第72章
Who inquires why it is that a little greased flour rubbed in among the hair on a footman's head--just one dab here and another there--gives such a tone of high life to the family? And seeing that the thing is so easily done, why do not more people attempt it? The tax on hair powder is but thirteen shillings a year. It may, indeed, be that the slightest dab in the world justifies the wearer in demanding hot meat three times a day, and wine at any rate on Sundays. I think, however, that a bishop's wife may enjoy the privilege without such heavy attendant expense; otherwise the man who opened the bishop's door to Mr Crawley would hardly have been so ornamental.
The man asked for a card. 'My name is Mr Crawley,' said our friend.
'The bishop desired me to come to him at this hour. Will you be pleased to tell him that I am here.' The man again asked for a card. 'I am not bound to carry with me my name printed on a ticket,' said Mr Crawley.

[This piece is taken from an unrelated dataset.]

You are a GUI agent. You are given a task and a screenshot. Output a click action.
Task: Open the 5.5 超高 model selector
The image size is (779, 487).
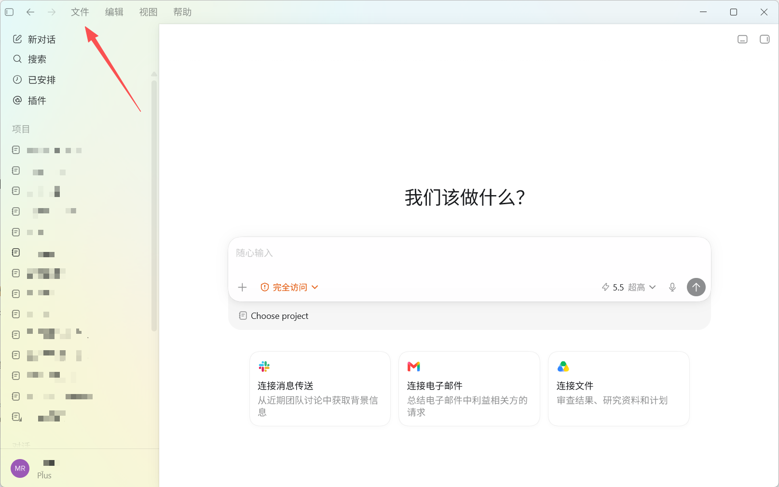click(x=629, y=288)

'If you cannot remember it, give me a pencil and paper, and I will write it.' The servant, somewhat awed by the stranger's manner, brought pen and paper, and Mr Crawley wrote his name:--'THE REV JOSHUA CRAWLEY, M.A., Perpetual Curate of Hogglestock' He was then ushered into a waiting-room, but, to his disappointment, was not kept there waiting long. Within three minutes he was ushered into the bishop's study, and into the presence of the two great luminaries of the diocese. He was at first somewhat disconcerted by finding Mrs Proudie in the room. In the imaginary conversation with the bishop which he had been preparing on the road, he had conceived that the bishop would be attended by a chaplain, and he had suited his words to the joint discomfiture of the bishop and of the lower clergyman;--but now the line of his battle must be altered. This was no doubt an injury, but he trusted to his courage and readiness to enable him to surmount it. He had left his hat behind him in the waiting room, but he kept his old short cloak still upon his shoulders; and when he entered the bishop's room his hands and arms were hid beneath it. There was something lowly in this constrained gait. It showed at least that he had no idea of being asked to shake hands with the august persons he might meet. And his head was somewhat bowed, though his great, bald, broad forehead showed itself so prominent, that neither the bishop nor Mrs Proudie could drop it from their sight during the whole interview. He was a man who when seen could hardly be forgotten. The deep angry remonstrant eyes, the shaggy eyebrows, telling tales of frequent anger--of anger frequent but generally silent--the repressed indignation of the habitual frown, the long nose and large powerful mouth, the deep furrows on the cheek, and the general look of thought and suffering, all combined to make the appearance of the man remarkable, and to describe to the beholders at once his true character. No one ever on seeing Mr Crawley took him to be a happy man, or a weak man, or an ignorant man, or a wise man.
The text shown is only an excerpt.